(SUPPLIED RECORDS begins)

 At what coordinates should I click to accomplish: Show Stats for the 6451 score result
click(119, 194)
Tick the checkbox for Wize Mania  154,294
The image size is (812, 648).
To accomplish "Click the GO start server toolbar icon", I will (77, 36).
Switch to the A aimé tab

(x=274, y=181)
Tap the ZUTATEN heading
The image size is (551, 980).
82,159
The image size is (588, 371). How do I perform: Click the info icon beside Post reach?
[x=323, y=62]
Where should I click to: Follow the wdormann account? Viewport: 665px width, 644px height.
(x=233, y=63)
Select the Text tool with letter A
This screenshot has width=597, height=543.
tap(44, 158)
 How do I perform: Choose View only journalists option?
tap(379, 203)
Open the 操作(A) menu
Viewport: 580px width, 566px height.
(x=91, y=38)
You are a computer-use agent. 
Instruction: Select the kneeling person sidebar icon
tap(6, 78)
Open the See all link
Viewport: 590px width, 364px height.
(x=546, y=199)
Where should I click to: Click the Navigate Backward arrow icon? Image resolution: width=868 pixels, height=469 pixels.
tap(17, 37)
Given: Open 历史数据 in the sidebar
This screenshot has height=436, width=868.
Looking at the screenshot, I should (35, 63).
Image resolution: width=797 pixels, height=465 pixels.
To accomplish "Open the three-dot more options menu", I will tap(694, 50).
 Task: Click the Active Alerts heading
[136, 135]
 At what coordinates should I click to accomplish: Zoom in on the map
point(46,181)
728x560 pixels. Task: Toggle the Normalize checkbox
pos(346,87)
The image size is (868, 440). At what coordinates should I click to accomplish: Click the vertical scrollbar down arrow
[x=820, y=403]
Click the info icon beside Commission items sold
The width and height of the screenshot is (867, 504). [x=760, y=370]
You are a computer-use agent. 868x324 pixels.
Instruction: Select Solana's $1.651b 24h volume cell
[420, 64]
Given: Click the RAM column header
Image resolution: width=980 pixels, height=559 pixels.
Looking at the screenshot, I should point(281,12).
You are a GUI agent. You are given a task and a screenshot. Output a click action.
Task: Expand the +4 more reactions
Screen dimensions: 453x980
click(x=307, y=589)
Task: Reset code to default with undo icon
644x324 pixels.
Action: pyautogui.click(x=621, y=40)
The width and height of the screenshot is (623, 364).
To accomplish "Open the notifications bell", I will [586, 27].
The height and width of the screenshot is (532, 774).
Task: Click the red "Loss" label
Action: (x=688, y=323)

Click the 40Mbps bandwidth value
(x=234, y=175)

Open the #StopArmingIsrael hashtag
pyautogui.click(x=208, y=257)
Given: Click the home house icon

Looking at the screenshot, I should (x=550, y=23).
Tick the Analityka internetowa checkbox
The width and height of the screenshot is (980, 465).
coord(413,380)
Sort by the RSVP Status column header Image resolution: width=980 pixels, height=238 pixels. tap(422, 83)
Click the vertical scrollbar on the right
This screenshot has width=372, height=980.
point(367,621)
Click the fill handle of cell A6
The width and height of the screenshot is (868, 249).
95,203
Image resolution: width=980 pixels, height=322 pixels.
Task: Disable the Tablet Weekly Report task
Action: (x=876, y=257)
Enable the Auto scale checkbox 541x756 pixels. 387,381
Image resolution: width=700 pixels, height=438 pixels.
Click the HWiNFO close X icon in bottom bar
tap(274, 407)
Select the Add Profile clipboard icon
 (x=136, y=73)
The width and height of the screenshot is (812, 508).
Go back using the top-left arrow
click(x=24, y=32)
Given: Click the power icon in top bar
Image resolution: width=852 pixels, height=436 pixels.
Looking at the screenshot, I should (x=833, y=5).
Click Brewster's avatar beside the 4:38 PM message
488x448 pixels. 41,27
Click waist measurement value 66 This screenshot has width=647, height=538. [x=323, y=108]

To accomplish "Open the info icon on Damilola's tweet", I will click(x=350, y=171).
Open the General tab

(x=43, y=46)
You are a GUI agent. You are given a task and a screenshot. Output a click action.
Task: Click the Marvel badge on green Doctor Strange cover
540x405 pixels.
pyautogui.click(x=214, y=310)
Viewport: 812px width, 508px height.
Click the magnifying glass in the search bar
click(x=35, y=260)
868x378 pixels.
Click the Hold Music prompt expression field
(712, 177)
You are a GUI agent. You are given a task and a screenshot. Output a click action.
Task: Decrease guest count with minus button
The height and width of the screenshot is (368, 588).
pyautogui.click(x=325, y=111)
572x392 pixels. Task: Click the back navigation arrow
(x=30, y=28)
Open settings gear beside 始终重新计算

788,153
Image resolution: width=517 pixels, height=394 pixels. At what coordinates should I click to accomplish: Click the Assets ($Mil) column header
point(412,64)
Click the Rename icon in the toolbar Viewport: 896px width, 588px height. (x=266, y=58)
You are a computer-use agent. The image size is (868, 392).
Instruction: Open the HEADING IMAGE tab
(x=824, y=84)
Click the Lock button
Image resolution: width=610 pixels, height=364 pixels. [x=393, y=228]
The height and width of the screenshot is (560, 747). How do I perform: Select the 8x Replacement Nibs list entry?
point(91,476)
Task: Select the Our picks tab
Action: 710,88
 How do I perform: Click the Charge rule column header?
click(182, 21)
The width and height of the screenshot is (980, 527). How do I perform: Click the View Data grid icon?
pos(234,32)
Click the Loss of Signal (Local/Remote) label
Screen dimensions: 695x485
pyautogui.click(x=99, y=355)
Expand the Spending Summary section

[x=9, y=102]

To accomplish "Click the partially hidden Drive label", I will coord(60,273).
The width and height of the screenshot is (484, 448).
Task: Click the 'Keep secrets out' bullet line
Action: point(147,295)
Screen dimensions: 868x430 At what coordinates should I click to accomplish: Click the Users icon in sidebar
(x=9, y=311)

(SUPPLIED RECORDS ends)

- YOUR INSTRUCTIONS
Filter the records above for the string "computer" and copy each matching line.

- RESULT BELOW
You are a computer-use agent. 
You are a computer-use agent. 868x324 pixels.
You are a computer-use agent. The image size is (868, 392).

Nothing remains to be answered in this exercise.